← Back to team overview

openstack team mailing list archive

Re: VM can't ping self floating IP after a snapshot is taken

 

I have fixed it here  https://review.openstack.org/#/c/11925/

2012/8/25 Sam Su <susltd.su@xxxxxxxxx>:
> Hi,
>
> I also reported this bug:
>  https://bugs.launchpad.net/nova/+bug/1040255
>
>  If someone can combine you guys solution and get a perfect way to fix this
> bug, that will be great.
>
> BRs,
> Sam
>
>
> On Thu, Aug 23, 2012 at 9:27 PM, heut2008 <heut2008@xxxxxxxxx> wrote:
>>
>> this bug has been filed here  https://bugs.launchpad.net/nova/+bug/1040537
>>
>> 2012/8/24 Vishvananda Ishaya <vishvananda@xxxxxxxxx>:
>> > +1 to this. Evan, can you report a bug (if one hasn't been reported yet)
>> > and
>> > propose the fix? Or else I can find someone else to propose it.
>> >
>> > Vish
>> >
>> > On Aug 23, 2012, at 1:38 PM, Evan Callicoat <diopter@xxxxxxxxx> wrote:
>> >
>> > Hello all!
>> >
>> > I'm the original author of the hairpin patch, and things have changed a
>> > little bit in Essex and Folsom from the original Diablo target. I
>> > believe I
>> > can shed some light on what should be done here to solve the issue in
>> > either
>> > case.

## Data lines

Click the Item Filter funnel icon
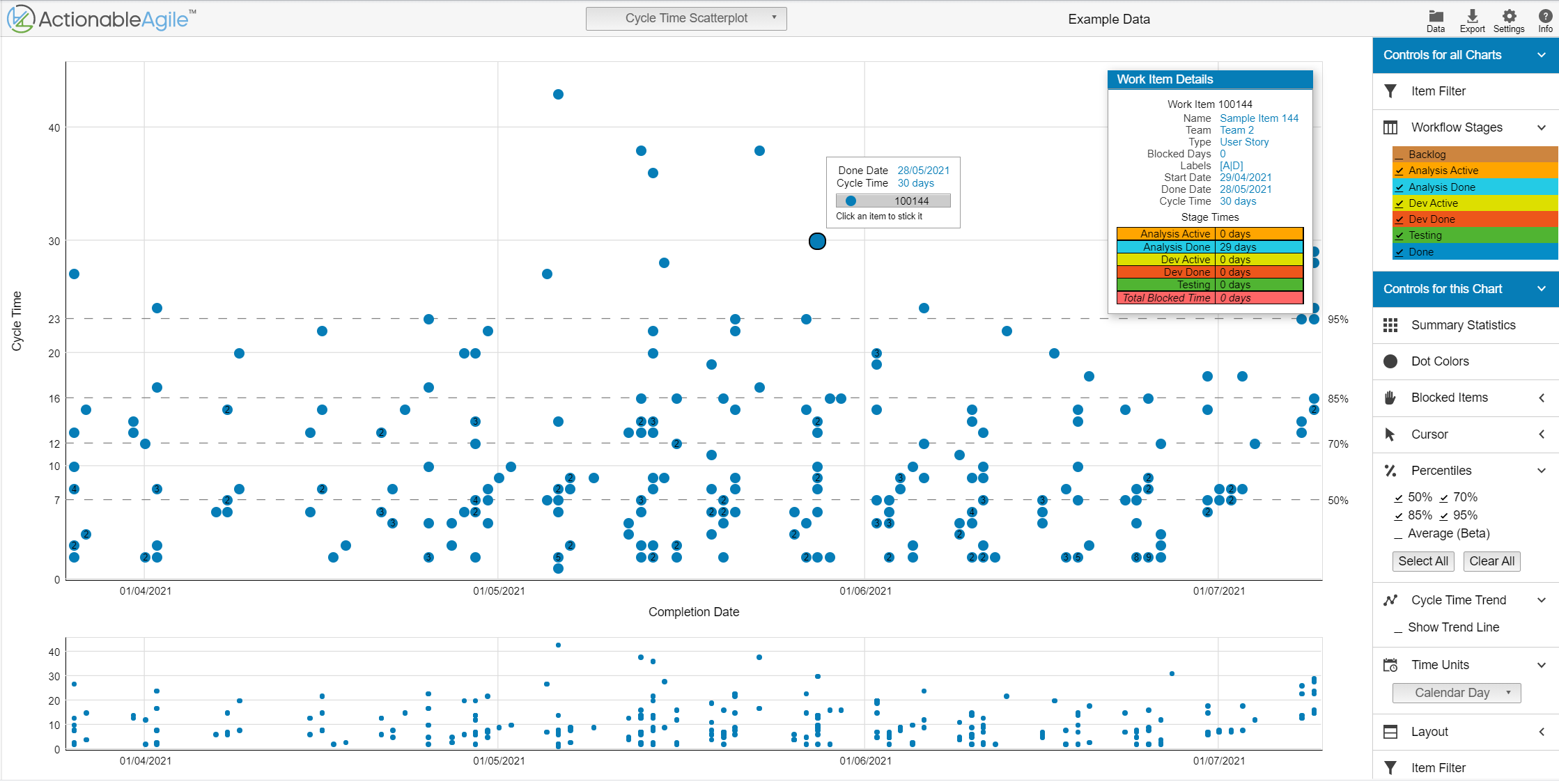The image size is (1559, 784). pyautogui.click(x=1390, y=91)
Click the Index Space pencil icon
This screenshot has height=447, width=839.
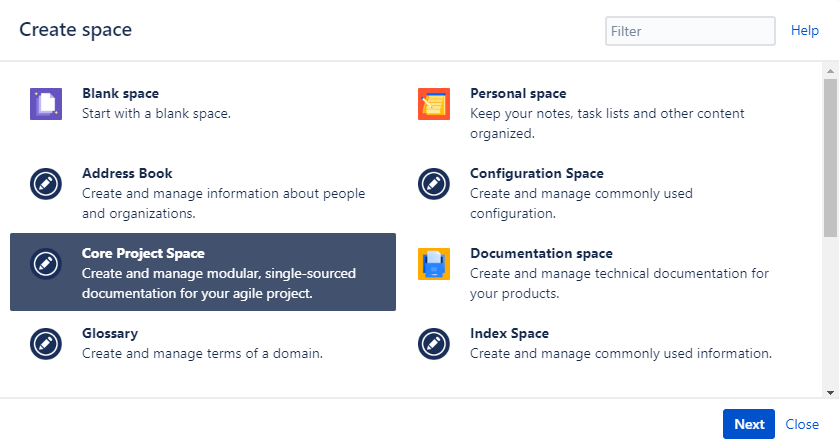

## Work to complete
a) In the mailing list thread, who says they are the original author of the hairpin patch?
b) Reproduce the passage of the mailing list thread starting at "2012/8/25 Sam Su" and ending at "will be great.".

## Task-by-task results
a) Evan Callicoat

b)
2012/8/25 Sam Su <susltd.su@xxxxxxxxx>:
> Hi,
>
> I also reported this bug:
>  https://bugs.launchpad.net/nova/+bug/1040255
>
>  If someone can combine you guys solution and get a perfect way to fix this
> bug, that will be great.